“Take this job and love it ……”
Klien saya, sebuah perusahaan yang sangat sangat sukses. Dalam rangka pembuatan sistem penilaian karyanya, mereka menolak ketika kami anjurkan untuk mengukur kepuasan kerja karyawan. “Mereka sih nggak ada puasnya….” Begitu ungkap salah seorang direktur, “Nanti malah seperti membangunkan macan tidur. Seperti tidak tahu saja, tuntutan karyawan ‘
Apakah benar begitu? Apakah penghayatan kepuasan ini begitu relatif, bahkan demikian ’licin’ dan sulit dipegang? Seorang direktur, di perusahaan lain, menganjurkan koleganya yang membawahi HRD untuk memberi imbalan (baca: uang) yang lebih lagi untuk karyawan, yang mulai kelihatan tidak bersemangat. Ini bisa jadi jalan pintas yang kerap dianggap solusi paling jitu. “Bukankah yang dicari oleh kita semua berbuntut UUD (ujung ujungnya duit)?”
Dalam sebuah pertemuan dengan sekelompok salesman yang memendam banyak ketidakpuasan, salah seorang salesman berkata, ”Sebenarnya yang kita minta tidak muluk-muluk. Kita happy bekerja dan mengejar klien. Yang kami inginkan adalah kejelasan peraturan dan perlakuan yang nice dari garis belakang perusahaan”.
Bila kita amati baik-baik, situasi ini sangat berbeda dengan apa yang dibayangkan sang direktur, yang menduga bahwa manusia pekerja memang tidak ada puasnya. Kenyataannya, ’salesman’ sekalipun, yang biasanya terkenal perlu diberi pancingan imbalan, bisa merasa bahwa ada pekerjaan yang membuatnya bergairah dan ada faktor lain yang membuatnya tidak happy.

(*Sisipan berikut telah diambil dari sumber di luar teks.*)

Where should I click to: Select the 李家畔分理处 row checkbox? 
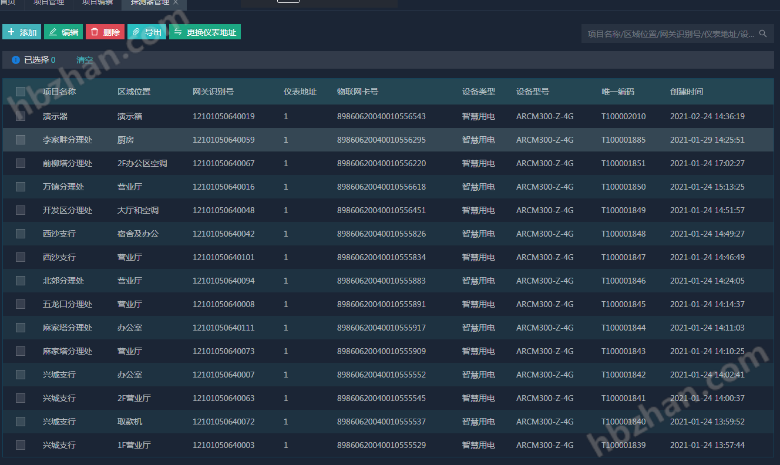[21, 140]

Banyak orang bertanya kepada saya secara pribadi, tentang bagaimana saya menjaga stamina kerja dan enerji. Jawabannya hanya satu: ”Enjoy” pekerjaan Anda. Dengan menikmati pekerjaan, waktu serasa berlalu begitu cepat, masalah akan terlihat sebagai kesempatan dan tantangan, energi yang digunakan terasa hemat, dan yang paling penting, kita happy. Bila kita menyukai pekerjaan, menghadiri rapat evaluasi yang berkepanjangan, mengikuti seminar selama seminggu, berdiri mengajar selama 8 jam pun tetap tidak menurunkan gairah dan semangat berprestasi.
Bicara soal kepuasan, nyatanya hal yang intangible seperti emosi, moral, motivasi dan ’rasa’ karyawan memang lebih ’powerful’ ketimbang gaji sekalipun. Ada saja karyawan yang bisa tahan bekerja dengan gaji secukupnya asal ia menikmati tugasnya dan merasakan adrenalinnya mengalir untuk mencapai sasaran kerjanya. Apalagi bila hasil kerjanya tersebut diakui dan mendapatkan penghargaan yang layak dari perusahaan. Motivasilah yang bisa membuat karyawan berkomitmen, kreatif, hingga produktif di pekerjaan. Kita pun akan terpana dengan betapa “intangible assets” bisa membuat sebuah perusahaan sukses.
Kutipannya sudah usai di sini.